Hoje temos a figura do curador como persona central nas artes sedimentada lá nos anos 80, mas o impasse do grafite e das manifestações da chamada arte de rua parece ainda não solucionado. Basta lembrar do lamentável caso da prisão de uma pichadora por intervir na última Bienal, a de 2008, conhecida como Bienal do Vazio. Ao invadir o espaço do curador, o chamado andar vazio do Pavilhão da Bienal, ela – a pixadora – afrontou o pensamento construído pelo então curador Ivo Mesquita e sua escudeira Ana Paula Cohen. Questões essas estavam todas sendo debatidas nos anos 80, só que naquela década de forma mais progressista e menos opressora.
Em música pop, temos um profusão de gêneros vindos da avalanche punk: new waves, new romantics, os inúmeros estilos hardcores até o grunge. Todas mais comerciais e menos radicais que o punk. Temos também a entrada do hip hop e com ele a música eletrônica começa a ganhar mais espaço, afinal até o rock começa a se utilizar de sintetizadores. Mais pro fim da década, a acid house, a hpsue e o techno saem dos guetos negros de Chicago e Detroit e ganham as rádios. O que se relê hoje da música dos anos 80 é principalmente o rock, talvez a faceta mais acessível musicalmente da década. Em contraposição aos 90 e a música eletrônica que de certa maneira sai da lógica tonal para algo mais modal e experimental, podemos hoje dizer que as novas bandas de rock que tanto sucesso fazem são responsáveis por um certo retrocesso musical dentro de certo contexto, pois além de muitas delas serem pastiches de bandas dos anos 60 e 80, por mais que gostemos de suas sonoridades, elas apontam para uma regressão da audição para o tonal mais palatável, o mesmo acontecendo com uma boa parte da música eletrônica que nos anos 2000 ficou mais comercial, repetitiva – não como as escalas modais pedem mas de ideias. A house bate-cabelo que o diga, ou grite.
Uma nota importante: A rainha do pop Madonna criou um estilo próprio no começo de sua carreira, nos anos 80, com luvas de rendas, faixas na cabeça e colares com crucifixos e símbolos religiosos. Hoje, ela simplesmente segue as tendências.

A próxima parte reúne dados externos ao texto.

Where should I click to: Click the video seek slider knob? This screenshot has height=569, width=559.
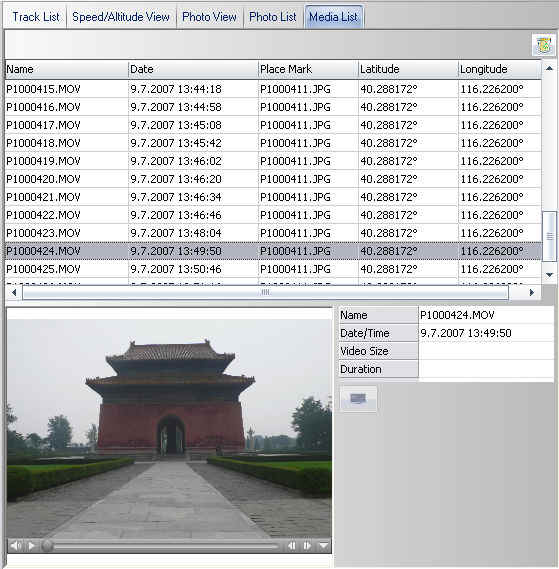[x=47, y=545]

Por fim, a moda. Nos 80 temos a revolução japonesa causada pela chegada de Rei Kawakubo e Yohji Yamamoto em Paris, somando com outro nome, Issey Miyake, estava formado aquilo que seria conhecido como japonismo. O preto toma conta das passarelas, assim como novas formas e tecidos tecnológicos, experimentações de novas silhuetas. Looks que lembravam os mendigos recebe dos críticos de moda o nome de pauperismo. Do lado ocidental, o ultra sexy de Azzedine Alaïa, Claude Montana e Thierry Mugler também ganham notoriedade assim como o deboche de Jean-Paul Gaultier, que na época era chamado de “enfant terrible” da moda. No fim da década contra todo o conceitualismo do japonismo que reinou no imaginário da moda surge o barroco de Christian Lacroix.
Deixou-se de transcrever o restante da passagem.